Brief
Exactly the lines from the start of the data through the line containing "is (1240, 661)." should be output, with both ends kept and nothing added.

Records from a dataset
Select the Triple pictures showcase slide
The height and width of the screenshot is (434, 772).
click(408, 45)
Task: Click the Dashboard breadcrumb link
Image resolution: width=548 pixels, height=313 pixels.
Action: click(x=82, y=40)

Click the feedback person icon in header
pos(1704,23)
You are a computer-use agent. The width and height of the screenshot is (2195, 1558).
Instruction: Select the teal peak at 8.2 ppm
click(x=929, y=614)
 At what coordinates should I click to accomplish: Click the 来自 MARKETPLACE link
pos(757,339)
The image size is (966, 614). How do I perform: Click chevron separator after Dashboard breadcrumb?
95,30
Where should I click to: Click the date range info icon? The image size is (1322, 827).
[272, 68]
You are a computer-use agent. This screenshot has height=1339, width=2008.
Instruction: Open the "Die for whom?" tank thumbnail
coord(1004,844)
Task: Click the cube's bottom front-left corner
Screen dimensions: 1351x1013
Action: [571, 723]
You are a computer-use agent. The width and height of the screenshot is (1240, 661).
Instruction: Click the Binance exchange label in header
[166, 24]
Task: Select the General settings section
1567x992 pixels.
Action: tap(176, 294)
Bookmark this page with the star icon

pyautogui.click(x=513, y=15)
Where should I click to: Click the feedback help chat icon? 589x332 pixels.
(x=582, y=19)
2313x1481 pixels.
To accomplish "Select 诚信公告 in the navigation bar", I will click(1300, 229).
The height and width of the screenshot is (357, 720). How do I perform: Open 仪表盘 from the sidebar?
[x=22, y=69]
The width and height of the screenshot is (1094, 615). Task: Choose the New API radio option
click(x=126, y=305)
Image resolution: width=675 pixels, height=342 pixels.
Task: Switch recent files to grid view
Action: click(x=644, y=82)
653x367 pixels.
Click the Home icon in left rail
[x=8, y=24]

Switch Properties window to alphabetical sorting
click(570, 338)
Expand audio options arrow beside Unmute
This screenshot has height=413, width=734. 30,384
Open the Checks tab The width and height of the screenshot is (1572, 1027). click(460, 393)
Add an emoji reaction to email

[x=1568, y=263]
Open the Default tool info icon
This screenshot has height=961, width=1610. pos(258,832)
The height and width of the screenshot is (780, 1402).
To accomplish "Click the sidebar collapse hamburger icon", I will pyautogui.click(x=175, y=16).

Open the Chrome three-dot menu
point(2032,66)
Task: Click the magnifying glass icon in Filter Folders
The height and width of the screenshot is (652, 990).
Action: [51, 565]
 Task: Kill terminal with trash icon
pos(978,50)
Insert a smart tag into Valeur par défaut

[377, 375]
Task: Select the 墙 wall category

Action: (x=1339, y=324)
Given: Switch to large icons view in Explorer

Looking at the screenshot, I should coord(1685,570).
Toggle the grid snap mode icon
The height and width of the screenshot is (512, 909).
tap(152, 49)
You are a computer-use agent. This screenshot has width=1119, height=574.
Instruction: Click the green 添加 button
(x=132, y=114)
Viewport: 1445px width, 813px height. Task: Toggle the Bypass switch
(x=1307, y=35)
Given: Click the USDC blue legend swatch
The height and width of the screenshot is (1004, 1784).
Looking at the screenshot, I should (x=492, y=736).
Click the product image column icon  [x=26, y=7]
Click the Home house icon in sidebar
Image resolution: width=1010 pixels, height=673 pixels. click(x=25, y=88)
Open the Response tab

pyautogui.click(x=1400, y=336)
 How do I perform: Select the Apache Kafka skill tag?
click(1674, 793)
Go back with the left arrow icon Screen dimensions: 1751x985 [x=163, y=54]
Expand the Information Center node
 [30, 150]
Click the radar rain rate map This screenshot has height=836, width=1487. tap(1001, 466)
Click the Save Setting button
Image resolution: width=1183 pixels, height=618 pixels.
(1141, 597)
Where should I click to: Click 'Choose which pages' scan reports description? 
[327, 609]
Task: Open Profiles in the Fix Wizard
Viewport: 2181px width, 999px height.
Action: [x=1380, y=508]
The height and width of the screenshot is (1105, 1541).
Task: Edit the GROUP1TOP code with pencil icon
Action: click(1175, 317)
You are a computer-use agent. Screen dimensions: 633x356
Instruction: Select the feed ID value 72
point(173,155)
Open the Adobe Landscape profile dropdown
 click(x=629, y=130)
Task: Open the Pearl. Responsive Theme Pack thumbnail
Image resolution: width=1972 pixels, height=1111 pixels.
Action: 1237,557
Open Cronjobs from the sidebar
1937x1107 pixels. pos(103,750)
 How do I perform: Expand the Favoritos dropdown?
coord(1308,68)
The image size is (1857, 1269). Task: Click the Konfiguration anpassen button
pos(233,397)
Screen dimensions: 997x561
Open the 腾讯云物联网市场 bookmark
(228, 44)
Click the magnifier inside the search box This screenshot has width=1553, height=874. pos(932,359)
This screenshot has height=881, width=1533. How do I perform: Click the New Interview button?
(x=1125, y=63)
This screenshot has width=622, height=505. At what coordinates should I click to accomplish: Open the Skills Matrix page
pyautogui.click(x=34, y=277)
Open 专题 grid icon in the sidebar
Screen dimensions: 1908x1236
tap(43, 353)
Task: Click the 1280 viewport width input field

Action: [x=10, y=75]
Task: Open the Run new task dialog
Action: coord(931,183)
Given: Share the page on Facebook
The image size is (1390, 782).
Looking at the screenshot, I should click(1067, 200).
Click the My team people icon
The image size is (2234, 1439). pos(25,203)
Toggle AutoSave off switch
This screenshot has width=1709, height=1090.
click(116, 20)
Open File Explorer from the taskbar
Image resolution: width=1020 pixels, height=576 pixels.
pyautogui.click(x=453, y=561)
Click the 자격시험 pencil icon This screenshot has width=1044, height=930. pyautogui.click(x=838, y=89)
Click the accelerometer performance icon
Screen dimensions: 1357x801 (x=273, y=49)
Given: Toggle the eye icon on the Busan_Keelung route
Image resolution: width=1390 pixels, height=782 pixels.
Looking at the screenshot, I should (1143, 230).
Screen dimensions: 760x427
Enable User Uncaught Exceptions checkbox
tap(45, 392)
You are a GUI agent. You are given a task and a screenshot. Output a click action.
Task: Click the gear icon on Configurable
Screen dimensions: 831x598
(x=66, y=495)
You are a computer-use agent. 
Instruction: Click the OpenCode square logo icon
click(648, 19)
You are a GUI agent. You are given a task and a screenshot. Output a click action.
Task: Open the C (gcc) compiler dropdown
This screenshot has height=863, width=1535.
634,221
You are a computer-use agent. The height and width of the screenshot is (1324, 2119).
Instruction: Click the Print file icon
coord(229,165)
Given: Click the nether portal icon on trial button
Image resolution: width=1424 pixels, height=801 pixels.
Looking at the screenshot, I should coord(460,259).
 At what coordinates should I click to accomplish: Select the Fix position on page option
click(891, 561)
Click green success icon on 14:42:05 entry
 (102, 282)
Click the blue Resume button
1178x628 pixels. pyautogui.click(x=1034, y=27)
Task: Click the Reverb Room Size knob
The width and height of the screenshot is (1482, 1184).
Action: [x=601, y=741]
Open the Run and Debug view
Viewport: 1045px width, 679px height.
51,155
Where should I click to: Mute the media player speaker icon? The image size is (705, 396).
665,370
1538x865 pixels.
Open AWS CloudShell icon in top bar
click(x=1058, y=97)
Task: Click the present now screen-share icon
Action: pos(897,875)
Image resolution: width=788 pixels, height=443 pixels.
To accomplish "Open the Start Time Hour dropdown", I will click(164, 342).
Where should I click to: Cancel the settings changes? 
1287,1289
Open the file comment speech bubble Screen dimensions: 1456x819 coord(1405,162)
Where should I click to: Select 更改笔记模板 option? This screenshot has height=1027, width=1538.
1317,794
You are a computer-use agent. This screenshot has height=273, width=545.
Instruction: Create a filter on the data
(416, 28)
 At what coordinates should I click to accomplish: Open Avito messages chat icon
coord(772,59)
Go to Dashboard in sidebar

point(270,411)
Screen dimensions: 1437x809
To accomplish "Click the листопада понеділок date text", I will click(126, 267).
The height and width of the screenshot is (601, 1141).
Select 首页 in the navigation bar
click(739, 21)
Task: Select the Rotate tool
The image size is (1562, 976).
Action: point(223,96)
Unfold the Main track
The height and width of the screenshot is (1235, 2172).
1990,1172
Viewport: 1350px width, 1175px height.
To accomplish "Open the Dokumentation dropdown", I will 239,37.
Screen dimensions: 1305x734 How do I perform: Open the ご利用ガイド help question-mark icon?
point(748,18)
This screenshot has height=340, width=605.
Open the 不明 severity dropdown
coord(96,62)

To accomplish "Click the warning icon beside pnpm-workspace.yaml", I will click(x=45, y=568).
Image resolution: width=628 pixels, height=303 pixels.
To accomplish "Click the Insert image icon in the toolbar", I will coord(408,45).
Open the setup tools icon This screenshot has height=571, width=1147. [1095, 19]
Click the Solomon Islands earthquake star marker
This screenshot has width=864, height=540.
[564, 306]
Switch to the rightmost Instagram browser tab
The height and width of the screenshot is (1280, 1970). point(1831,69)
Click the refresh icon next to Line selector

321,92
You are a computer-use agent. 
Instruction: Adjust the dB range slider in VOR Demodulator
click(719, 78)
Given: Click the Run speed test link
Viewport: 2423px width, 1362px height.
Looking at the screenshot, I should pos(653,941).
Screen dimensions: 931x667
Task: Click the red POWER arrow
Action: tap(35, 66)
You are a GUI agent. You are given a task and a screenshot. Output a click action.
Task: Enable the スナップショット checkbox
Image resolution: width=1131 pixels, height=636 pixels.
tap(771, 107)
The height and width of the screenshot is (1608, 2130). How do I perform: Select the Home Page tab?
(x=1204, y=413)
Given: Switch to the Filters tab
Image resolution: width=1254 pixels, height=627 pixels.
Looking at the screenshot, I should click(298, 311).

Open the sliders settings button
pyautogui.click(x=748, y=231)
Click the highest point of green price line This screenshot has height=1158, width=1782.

Task solution
Select the Triple pictures showcase slide
The height and width of the screenshot is (434, 772).
click(408, 45)
Task: Click the Dashboard breadcrumb link
Image resolution: width=548 pixels, height=313 pixels.
Action: click(x=82, y=40)

Click the feedback person icon in header
pos(1704,23)
You are a computer-use agent. The width and height of the screenshot is (2195, 1558).
Instruction: Select the teal peak at 8.2 ppm
click(x=929, y=614)
 At what coordinates should I click to accomplish: Click the 来自 MARKETPLACE link
pos(757,339)
The image size is (966, 614). How do I perform: Click chevron separator after Dashboard breadcrumb?
95,30
Where should I click to: Click the date range info icon? The image size is (1322, 827).
[272, 68]
You are a computer-use agent. This screenshot has height=1339, width=2008.
Instruction: Open the "Die for whom?" tank thumbnail
coord(1004,844)
Task: Click the cube's bottom front-left corner
Screen dimensions: 1351x1013
Action: [571, 723]
You are a computer-use agent. The width and height of the screenshot is (1240, 661).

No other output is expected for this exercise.